Z-Library’s resilience suggested that elements of the team remained operational. And indeed, a blog post published a few days after the crackdown suggested that the site has no intention of throwing in the towel.

“We believe the knowledge and cultural heritage of mankind should be accessible to all people around the world, regardless of their wealth, social status, nationality, citizenship, etc. This is the only purpose Z-Library is made for,” the platform announced.

The shadow library promised to take authors’ complaints seriously and asked for their forgiveness. Meanwhile, pirated books remained widely available and, behind the scenes, Z-Library was working on a full comeback.

Z-Library Returns in Hydra Mode

Z-Library’s resilience wasn’t just temporary grandstanding. In an unprecedented move, Z-Library announced its return to the publicly accessible web (clearnet) this weekend, with a technical setup that anticipates future enforcement action.

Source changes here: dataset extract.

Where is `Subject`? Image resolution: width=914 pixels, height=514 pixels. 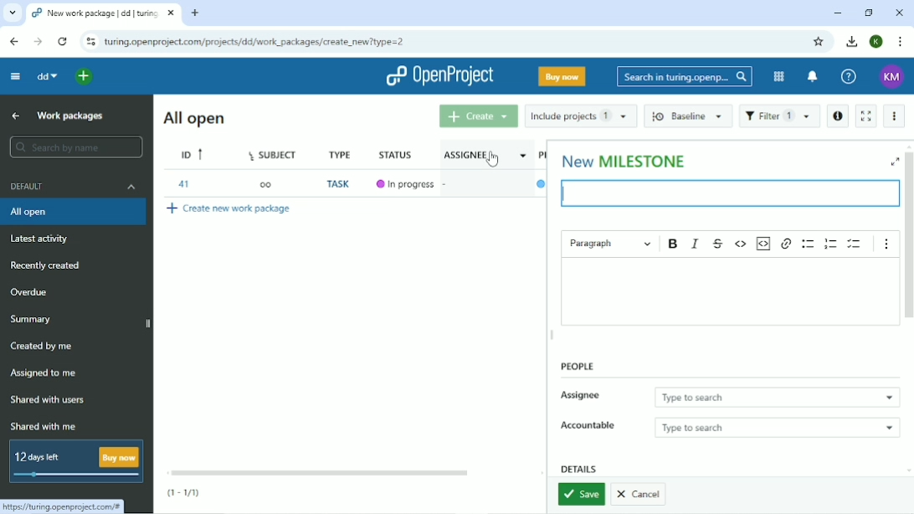 Subject is located at coordinates (275, 153).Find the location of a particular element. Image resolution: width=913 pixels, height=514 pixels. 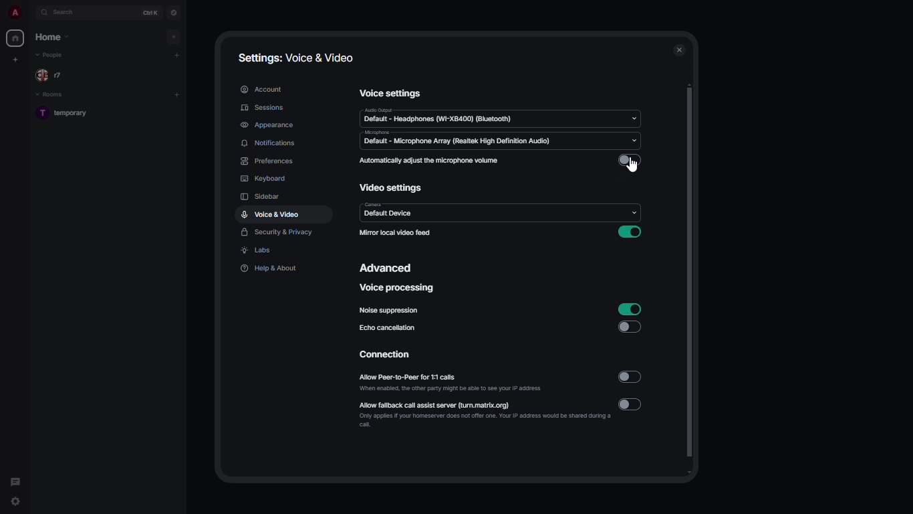

appearance is located at coordinates (268, 125).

Sites can often be seen hardening their operations to mitigate disruption caused by domain name seizures. Many have a list of backup domains that can be deployed when needed; The Pirate Bay infamously launched its hydra setup consisting of five different domain names.

Z-Library is taking this hydra-inspired scheme to the next level. A new announcement reveals that the platform is publicly available once again and offering a unique and private domain name to every user.

“We have great news for you – Z-Library is back on the Clearnet again! To access it, follow this link singlelogin.me and use your regular login credentials,” the Z-Library team writes.

“After logging into your account, you will be redirected to your personal domain. Please keep your personal domain private! Don’t disclose your personal domain and don’t share the link to your domain, as it is protected with your own password and cannot be accessed by other users.”

Personal Domains

While we can’t confirm that all users will get unique domain names, people are indeed redirected to different clearnet domains after logging in. After doing so, a popup message reminds them to keep their personal domain secret.

The domain names in question are subdomains of newly registered TLDs that rely on different domain name registries. Every user has two of these ‘personal’ domains listed on their personal profile page.

If users can’t access the universal login page, Z-Library says they can log in through TOR or I2P and get their personal clearnet domains there.

Happy Users

Thus far, users of the site have responded positively to the comeback. The blog post announcement already has hundreds of comments, most featuring an outpouring of gratitude.

“Thank you so much, Z library has been an invaluable resource. I hail from a small village in India, and I could never afford to read these books had it not been for Z library,” one user writes.

“You helped me a lot during my engineering. I was not in [a] condition to buy new books. I have completed my engineering with the help of you. Thank You,” says another.

Future Enforcement

How many new domain names Z-Library has is unclear but that’s exactly the point. The site’s operators want to prevent future domain name seizures and with the U.S. Government on its back, new domains are far from safe.

At the same time, rightsholders will do everything in their power to disrupt Z-Library’s clearnet comeback. Dutch anti-piracy group BREIN previously informed us that in the event of a comeback, Z-Library domains could face blocking.

Whether this elaborate domain name hydra will be effective long-term remains to be seen. The authorities will undoubtedly be aware of some of the new domains already and OSINT tools may help to spot others.

However, the recent actions show that Z-Library is determined to keep the project online, for as long as it can.